産官学民が連携して地域課題の解決策を探ろうと
新見公立大学に設置されています

第41回鳴滝塾

2019-05-11 | ☆定期講座

 
 5月11日(土)午後2時から新見公立大学学術交流センターで、本学の原田信之教授の講演会「地域の宝としての玄賓僧都伝承」が開かれた。新見市民ら65人が、玄賓僧都の足取りや伝説から功徳をしのんだ。原田教授は前年、玄賓僧都の没後1200年を記念して、『隠徳のひじり玄賓僧都の伝説』を出版している。

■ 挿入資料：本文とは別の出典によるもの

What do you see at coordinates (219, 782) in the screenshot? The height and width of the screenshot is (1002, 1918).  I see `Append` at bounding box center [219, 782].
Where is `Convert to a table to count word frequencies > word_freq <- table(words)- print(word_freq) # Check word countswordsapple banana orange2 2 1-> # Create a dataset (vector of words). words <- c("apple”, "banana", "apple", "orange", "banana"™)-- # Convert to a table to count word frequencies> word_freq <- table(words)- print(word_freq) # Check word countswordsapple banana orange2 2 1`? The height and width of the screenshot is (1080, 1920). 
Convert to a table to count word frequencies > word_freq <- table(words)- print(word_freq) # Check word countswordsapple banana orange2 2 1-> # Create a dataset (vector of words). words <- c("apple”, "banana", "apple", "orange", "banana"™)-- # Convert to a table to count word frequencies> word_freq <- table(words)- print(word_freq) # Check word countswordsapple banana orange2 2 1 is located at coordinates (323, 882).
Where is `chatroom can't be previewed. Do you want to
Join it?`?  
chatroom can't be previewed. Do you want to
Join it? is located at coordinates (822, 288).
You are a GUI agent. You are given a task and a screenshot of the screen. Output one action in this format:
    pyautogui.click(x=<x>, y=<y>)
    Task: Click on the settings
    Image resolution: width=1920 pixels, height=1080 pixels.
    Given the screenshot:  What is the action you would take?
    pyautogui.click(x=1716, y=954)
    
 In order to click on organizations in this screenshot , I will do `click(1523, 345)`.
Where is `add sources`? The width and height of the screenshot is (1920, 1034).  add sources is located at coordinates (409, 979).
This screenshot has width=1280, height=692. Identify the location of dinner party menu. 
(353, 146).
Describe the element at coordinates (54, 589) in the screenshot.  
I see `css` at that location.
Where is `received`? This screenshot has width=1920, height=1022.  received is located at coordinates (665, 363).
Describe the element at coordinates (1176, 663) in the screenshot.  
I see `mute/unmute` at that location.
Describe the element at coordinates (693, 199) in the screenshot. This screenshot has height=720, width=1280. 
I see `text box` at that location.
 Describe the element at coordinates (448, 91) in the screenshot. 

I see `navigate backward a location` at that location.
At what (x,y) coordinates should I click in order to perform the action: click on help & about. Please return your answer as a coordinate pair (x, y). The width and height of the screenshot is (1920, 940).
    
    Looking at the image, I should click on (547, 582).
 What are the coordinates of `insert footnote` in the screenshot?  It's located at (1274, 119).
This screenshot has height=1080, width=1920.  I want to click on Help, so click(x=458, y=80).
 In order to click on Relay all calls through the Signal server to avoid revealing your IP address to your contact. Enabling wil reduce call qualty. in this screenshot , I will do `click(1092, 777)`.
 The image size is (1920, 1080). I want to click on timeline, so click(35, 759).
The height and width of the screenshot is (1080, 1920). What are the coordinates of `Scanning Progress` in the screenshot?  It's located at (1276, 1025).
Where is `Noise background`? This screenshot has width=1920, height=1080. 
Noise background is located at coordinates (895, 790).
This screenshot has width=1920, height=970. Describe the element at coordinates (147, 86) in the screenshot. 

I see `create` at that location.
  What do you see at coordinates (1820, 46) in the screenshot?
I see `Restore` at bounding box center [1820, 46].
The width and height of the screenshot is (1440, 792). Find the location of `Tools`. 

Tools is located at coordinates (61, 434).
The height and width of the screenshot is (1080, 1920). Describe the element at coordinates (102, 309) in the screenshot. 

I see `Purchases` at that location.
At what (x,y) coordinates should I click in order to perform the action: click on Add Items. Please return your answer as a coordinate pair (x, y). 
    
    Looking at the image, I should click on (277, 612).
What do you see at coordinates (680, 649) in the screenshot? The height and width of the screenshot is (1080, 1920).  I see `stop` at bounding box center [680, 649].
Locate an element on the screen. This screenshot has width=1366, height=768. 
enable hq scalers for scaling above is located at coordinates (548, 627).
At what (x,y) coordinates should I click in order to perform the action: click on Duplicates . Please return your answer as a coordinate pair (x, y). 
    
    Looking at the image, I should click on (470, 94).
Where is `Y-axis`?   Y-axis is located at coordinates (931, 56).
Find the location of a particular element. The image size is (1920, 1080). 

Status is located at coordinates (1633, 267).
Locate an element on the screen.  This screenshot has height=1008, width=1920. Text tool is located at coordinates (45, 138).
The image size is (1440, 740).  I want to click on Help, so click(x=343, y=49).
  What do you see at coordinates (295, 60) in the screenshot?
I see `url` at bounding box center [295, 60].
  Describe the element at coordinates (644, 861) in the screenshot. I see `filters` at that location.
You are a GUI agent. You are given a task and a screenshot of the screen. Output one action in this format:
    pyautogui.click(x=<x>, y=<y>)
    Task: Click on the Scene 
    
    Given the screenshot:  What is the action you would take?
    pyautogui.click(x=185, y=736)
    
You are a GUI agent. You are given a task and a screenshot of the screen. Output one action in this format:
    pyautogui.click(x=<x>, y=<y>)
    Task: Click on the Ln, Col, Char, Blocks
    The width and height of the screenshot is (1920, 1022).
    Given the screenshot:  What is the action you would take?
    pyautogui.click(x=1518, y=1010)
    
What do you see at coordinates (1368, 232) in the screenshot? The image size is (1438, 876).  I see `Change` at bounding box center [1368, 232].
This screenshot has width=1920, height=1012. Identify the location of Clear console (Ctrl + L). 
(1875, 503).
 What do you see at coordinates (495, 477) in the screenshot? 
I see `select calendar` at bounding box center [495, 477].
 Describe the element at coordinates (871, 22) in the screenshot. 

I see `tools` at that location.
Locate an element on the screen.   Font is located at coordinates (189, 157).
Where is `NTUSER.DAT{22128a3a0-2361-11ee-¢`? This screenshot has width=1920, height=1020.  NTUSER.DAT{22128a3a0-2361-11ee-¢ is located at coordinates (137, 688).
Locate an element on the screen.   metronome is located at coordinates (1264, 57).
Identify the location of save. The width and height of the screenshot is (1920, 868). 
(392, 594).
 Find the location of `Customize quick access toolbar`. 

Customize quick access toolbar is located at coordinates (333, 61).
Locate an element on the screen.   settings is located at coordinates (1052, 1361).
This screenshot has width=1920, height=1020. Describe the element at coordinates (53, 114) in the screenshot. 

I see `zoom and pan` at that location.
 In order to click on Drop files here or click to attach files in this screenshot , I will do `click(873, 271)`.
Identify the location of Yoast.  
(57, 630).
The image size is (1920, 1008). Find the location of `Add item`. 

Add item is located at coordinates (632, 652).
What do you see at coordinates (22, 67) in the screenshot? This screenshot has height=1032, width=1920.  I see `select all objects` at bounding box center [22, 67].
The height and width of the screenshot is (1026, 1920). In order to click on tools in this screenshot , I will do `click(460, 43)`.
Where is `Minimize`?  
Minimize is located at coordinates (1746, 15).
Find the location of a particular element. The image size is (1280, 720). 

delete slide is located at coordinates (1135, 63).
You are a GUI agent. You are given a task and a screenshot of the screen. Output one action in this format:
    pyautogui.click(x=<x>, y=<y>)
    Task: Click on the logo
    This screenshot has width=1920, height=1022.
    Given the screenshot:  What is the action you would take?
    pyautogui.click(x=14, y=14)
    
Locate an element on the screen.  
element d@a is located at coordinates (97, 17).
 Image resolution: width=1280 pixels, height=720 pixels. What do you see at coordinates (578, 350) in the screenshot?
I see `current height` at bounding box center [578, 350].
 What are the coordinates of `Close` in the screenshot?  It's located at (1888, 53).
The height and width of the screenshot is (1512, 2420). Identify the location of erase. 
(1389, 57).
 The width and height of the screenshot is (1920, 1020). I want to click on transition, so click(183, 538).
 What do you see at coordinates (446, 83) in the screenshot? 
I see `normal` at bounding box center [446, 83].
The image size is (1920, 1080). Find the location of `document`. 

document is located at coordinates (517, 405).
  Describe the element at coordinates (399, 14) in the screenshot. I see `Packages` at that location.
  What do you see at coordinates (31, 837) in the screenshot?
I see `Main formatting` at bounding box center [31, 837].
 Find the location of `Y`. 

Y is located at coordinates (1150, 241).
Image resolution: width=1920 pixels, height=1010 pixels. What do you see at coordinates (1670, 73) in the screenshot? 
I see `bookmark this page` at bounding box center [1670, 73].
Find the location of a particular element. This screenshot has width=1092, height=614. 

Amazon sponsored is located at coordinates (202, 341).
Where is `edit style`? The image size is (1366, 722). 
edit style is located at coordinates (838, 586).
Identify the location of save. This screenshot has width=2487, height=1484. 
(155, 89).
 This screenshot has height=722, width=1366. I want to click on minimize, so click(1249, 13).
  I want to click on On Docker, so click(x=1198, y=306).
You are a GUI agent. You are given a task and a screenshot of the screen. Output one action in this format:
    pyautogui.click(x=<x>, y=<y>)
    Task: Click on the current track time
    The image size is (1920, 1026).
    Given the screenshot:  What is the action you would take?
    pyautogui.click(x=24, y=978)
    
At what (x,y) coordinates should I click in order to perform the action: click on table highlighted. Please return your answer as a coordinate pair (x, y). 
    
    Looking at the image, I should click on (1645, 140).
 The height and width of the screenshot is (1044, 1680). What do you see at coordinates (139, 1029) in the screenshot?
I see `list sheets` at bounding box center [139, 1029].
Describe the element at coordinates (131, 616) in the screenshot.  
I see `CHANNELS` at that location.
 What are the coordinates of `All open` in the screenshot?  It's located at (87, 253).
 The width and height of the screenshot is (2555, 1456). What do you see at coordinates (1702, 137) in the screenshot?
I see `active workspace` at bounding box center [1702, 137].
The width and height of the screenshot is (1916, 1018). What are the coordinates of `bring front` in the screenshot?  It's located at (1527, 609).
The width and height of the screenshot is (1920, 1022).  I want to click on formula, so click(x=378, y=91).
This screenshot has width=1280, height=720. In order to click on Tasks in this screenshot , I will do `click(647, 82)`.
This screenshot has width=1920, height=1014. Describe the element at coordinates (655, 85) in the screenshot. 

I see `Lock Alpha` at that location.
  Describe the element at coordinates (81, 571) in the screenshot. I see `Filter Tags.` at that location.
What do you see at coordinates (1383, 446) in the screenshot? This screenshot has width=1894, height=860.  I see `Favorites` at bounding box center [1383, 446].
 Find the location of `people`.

           公文裕巳学長(右)と原田信之教授(左)
 
 玄賓僧都(734~818)は南都法相宗興福寺の高僧で、河内国(大阪府)で生まれたという説が知られるが、備中国英賀郡水田(真庭市上水田小殿)にも玄賓生誕地伝説が残っている。ここには「高僧屋敷」という地名があり、近くの臍帯寺(ほそおじ・高梁市有漢町上有漢)には玄賓の母が臍の緒を納めたという伝承がある。また、小田郡矢掛町小林には玄賓僧都の終焉伝説があり、ここには「僧都」という地名と玄賓が葬られたという五輪塔があり、五輪塔周辺で玄賓が草庵を結んだと伝承されている。
 大同元年(806)大僧都に補任された玄賓は、備中国湯川寺(新見市土橋寺内)に隠遁。同年に大椿寺(新見市哲多町花木)、弘仁9年(818)に四王寺(新見市哲西町大野部)を開基したと伝わっている。
 湯川寺では「寺がある寺内集落あたりの茶はよく育つようになった」「湯川寺の横を流れる川のカワニナは先端部分(尻)がなくなった。以降、尻無川と呼ぶようになった」「寺内集落では西条柿がならなくなった」「湯川寺の向かいにある庚申山では雉が鳴かなくなった」などの伝説があり、いずれも玄賓僧都の逸話が端緒になっている。他に、湯川寺に隠遁中、日咩坂鐘乳穴神社(新見市豊永赤馬)で石鍾乳(鍾乳石)を採集、薬石として桓武天皇に献上した」などが言い伝えられている。
 大椿寺では「寺の下を流れている谷川で、玄賓僧都がコトブキノリ(コトブキダケ)を発見し、この水藻を僧都は好んで食べた」「寺紋の『吾唯知足』は玄賓僧都に由来する」などと伝わり、ここでも「鍾乳石を薬として京都へ送った」という伝説がある。また、玄賓僧都を謳った御詠歌が残っている。
 四王寺では「高梁市備中町へ通じる道を通って来られ、この地(大野部)に四王寺を開基された。その道は、弘法大師の通り道と重なるらしい」などの伝説がある。
 原田教授はこれらの逸話を紹介し、「玄賓僧都が亡くなって1200年。岡山県内のあちこちに豊かな伝承が今でも消えていない。このことは信じられないといわれるほどで、どうみても〝宝物〟。新見が中心となって県内でもりたて、これからも〝地域の宝〟として、次の1000年に向けて玄賓僧都の伝承を残していきたい」と述べた。

 
 後半は、玄賓僧都ゆかりの県内3寺住職によるフリートークが原田教授の司会で行われた=写真上

   左から鷲山晃道住職(大椿寺)吉田宥正住職(四王寺)柴口成浩住職(大通寺)
 
 3人の住職は、それぞれ寺に伝わる玄賓僧都伝説を語った。このうち、矢掛町の柴口住職は、僧都の遺徳をしのんで実行委員会が毎年開いている「玄賓まつり」も紹介した。
 原田教授は「玄賓僧都を地域の宝としてどう生かしていくことができるのか考えていきたい。いずれは玄賓僧都関連寺院のネットワークを作って全国発進させたい」と語った。